* Reading passage *
▬▬▬
The World is Not Your Report Card
This week we have been taking a closer look at how we, as human beings, respond to failure. We all fall down – it happens. And just as in 2 Corinthians 5:17, we are reminded that those failures need not define us, only REFINE us. Today our dear friend and guest blogger, Kari Patterson, builds on the conversation and emphasizes the importance of setting aside our own misconceptions or unrealistic expectations of what the world around us may – or may not – think of us. In the end, it’s not what matters – what matters is Jesus. And Jesus is enough.
“Therefore, if anyone is in Christ, he is a new creation. The old has passed away; behold, the new has come.” (2 Cor 5:17)
I still remember asking my mom the question when I was all of seven years old:
“Mommy, can I have a report card like the kids at school?”
I still remember her smile. Her looking down at me. Her reply: “Honey, you are doing great. You work hard, you have a great attitude, and you’re learning lots. I’m so pleased with you. Why do you want a report card?”
Why did I want a report card?
I was homeschooled. I didn’t have to have one. But I remember her kindly humoring me by writing my name on a sheet of paper and making a list of A’s down the side with categories such as “cares for others,” “works hard,” and “listens well.” I clutched the hand-written report and beamed.
▬▬▬
* Task inputs *
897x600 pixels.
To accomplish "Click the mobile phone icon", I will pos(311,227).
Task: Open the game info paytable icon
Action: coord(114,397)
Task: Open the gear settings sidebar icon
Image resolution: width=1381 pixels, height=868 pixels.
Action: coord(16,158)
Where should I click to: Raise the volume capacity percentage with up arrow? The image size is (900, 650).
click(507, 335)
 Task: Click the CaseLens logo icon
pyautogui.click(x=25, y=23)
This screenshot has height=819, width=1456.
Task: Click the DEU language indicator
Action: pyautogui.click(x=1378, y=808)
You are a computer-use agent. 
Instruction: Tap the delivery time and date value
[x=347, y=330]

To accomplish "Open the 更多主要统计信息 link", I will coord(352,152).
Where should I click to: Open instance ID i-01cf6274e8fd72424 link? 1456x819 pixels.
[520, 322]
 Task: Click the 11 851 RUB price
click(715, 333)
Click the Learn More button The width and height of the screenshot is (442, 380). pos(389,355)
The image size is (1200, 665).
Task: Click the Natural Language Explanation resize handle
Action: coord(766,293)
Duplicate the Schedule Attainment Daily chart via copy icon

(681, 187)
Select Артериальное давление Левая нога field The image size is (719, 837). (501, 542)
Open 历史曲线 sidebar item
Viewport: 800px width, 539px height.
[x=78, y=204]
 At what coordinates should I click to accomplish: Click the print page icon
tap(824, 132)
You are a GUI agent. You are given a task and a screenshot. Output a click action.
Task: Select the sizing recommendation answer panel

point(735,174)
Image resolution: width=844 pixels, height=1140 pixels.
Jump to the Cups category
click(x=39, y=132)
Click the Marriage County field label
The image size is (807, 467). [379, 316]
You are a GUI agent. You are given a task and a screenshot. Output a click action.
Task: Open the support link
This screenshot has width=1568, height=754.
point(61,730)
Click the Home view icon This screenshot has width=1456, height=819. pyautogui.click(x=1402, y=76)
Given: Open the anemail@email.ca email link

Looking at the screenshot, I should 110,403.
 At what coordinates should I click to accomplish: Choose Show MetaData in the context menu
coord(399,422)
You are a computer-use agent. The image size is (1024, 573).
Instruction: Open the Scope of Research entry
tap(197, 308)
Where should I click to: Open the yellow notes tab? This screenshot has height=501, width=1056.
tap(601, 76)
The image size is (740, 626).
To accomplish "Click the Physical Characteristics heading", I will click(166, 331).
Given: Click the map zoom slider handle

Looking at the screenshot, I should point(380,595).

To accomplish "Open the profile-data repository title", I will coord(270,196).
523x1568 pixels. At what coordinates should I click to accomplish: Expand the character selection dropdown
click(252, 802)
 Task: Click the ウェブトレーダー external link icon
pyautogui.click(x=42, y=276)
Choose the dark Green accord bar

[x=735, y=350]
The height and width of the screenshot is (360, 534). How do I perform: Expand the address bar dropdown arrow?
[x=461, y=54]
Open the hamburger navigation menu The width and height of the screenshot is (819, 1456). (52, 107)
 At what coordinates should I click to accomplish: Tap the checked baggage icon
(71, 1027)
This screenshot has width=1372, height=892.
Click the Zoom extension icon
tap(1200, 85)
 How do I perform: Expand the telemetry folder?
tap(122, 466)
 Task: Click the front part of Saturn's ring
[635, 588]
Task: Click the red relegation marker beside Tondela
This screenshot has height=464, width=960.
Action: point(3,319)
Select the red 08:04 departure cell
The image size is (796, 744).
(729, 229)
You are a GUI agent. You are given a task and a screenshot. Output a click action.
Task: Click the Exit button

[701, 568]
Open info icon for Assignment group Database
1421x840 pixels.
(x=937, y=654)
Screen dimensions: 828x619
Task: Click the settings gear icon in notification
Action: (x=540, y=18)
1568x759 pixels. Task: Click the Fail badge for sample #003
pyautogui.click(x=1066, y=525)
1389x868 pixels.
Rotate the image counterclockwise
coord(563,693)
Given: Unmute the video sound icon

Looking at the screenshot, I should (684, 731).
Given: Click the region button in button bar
▬▬▬
* Exercise instructions *
**A)** Do these statements agree with the report card passage? For each, answer yes or no and quote the words of the passage that decide it. (i) The narrator went to school with other children. (ii) The mother listed A's beside categories such as "works hard." (iii) The narrator was ten when asking for a report card.
**B)** Reproduce the records from the line with "Where should I click to: Raise" to the line with "point(735,174)", both included.
The report card passage and the records have nothing to do with each other.

* The solutions *
**A)**
(i) No: "I was homeschooled."
(ii) Yes: "making a list of A’s down the side with categories such as “cares for others,” “works hard,” and “listens well.”"
(iii) No: "when I was all of seven years old"

**B)**
Where should I click to: Raise the volume capacity percentage with up arrow? The image size is (900, 650).
click(507, 335)
 Task: Click the CaseLens logo icon
pyautogui.click(x=25, y=23)
This screenshot has height=819, width=1456.
Task: Click the DEU language indicator
Action: pyautogui.click(x=1378, y=808)
You are a computer-use agent. 
Instruction: Tap the delivery time and date value
[x=347, y=330]

To accomplish "Open the 更多主要统计信息 link", I will coord(352,152).
Where should I click to: Open instance ID i-01cf6274e8fd72424 link? 1456x819 pixels.
[520, 322]
 Task: Click the 11 851 RUB price
click(715, 333)
Click the Learn More button The width and height of the screenshot is (442, 380). pos(389,355)
The image size is (1200, 665).
Task: Click the Natural Language Explanation resize handle
Action: coord(766,293)
Duplicate the Schedule Attainment Daily chart via copy icon

(681, 187)
Select Артериальное давление Левая нога field The image size is (719, 837). (501, 542)
Open 历史曲线 sidebar item
Viewport: 800px width, 539px height.
[x=78, y=204]
 At what coordinates should I click to accomplish: Click the print page icon
tap(824, 132)
You are a GUI agent. You are given a task and a screenshot. Output a click action.
Task: Select the sizing recommendation answer panel

point(735,174)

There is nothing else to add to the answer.